## [Texte à lire]
=======
Dans le droit français, l'agression sexuelle se définit comme une "atteinte sexuelle sans pénétration" commise sur une personne avec violence, contrainte ou menace. Pour que les faits soient qualifiés d'agression sexuelle, il faut en outre qu'il y ait "contact physique" entre l'agresseur et la victime. Par ailleurs, une tentative de viol peut très bien relever d'une agression sexuelle. Il faut pour cela établir la tentative, ou du moins l'intention de pénétration de l'agresseur sur sa victime.
Quelles conséquences pour la chaîne ?
L'annulation de cette future saison est évidemment un coup dur pour TF1, à qui le jeu assure toujours des audiences très confortables. L'épisode du "Combat des héros" diffusé la semaine passée a ainsi attiré plus de 4,8 millions de téléspectateurs, soit 23,2% de part de marché. Au plus fort de son succès, jusqu’à 9,5 millions de téléspectateurs suivaient Koh-Lanta en moyenne. Avant 2012, le programme avait ainsi permis à la chaîne d'engranger entre 25 et 30 millions d'euros bruts de recettes publicitaires par saison, selon Le Figaro, qui rapporte les chiffres de VivaKi Advance. La première chaîne déboursait alors entre 750.000 et 850.000 euros par épisode, glanant 1,4 million d’euros net chaque soir de diffusion.
=======
## [Données enregistrées]
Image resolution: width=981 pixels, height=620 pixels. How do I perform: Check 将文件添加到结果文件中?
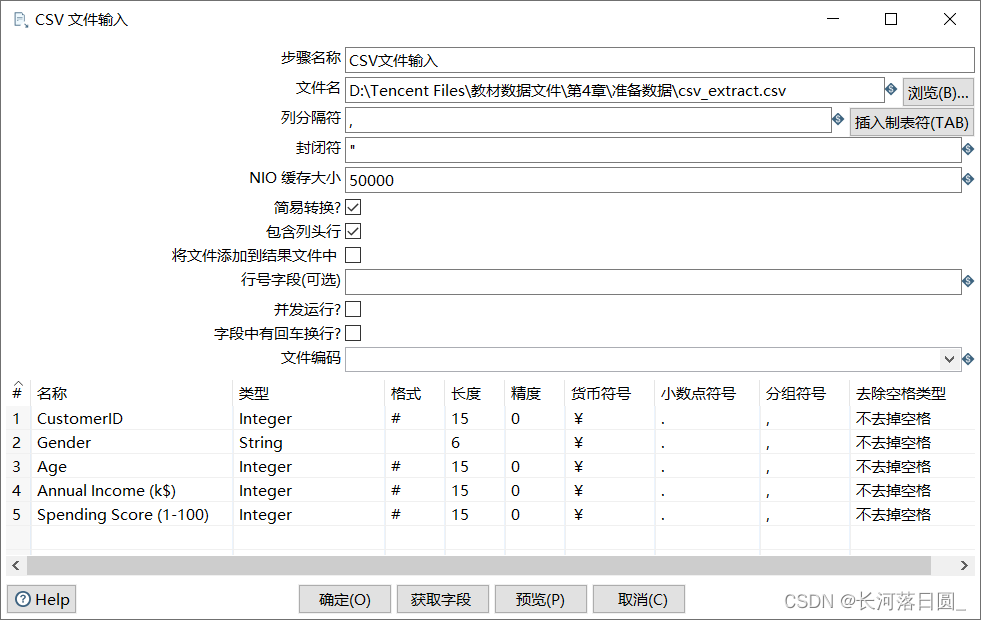tap(352, 255)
=======
## [Compréhension du texte]
A) Répondez à ces questions sur le texte :
(i) Selon le droit français, quel type de contact doit exister entre l'agresseur et la victime pour parler d'agression sexuelle ?
(ii) Combien de téléspectateurs l'épisode du "Combat des héros" diffusé la semaine passée a-t-il attirés ?
(iii) Combien la première chaîne déboursait-elle alors par épisode ?
B) Recopiez le passage du texte qui commence par "Dans le droit" et se poursuit jusqu'à "sur sa victime.".
C) D'après la définition donnée dans le texte, avec quels moyens une atteinte sexuelle sans pénétration doit-elle être commise pour être une agression sexuelle ? Donnez-les tous.

## [Réponses aux exercices]
A)
(i) Un contact physique.
(ii) Plus de 4,8 millions de téléspectateurs, soit 23,2% de part de marché.
(iii) Entre 750.000 et 850.000 euros.

B)
Dans le droit français, l'agression sexuelle se définit comme une "atteinte sexuelle sans pénétration" commise sur une personne avec violence, contrainte ou menace. Pour que les faits soient qualifiés d'agression sexuelle, il faut en outre qu'il y ait "contact physique" entre l'agresseur et la victime. Par ailleurs, une tentative de viol peut très bien relever d'une agression sexuelle. Il faut pour cela établir la tentative, ou du moins l'intention de pénétration de l'agresseur sur sa victime.

C) La violence, la contrainte, la menace.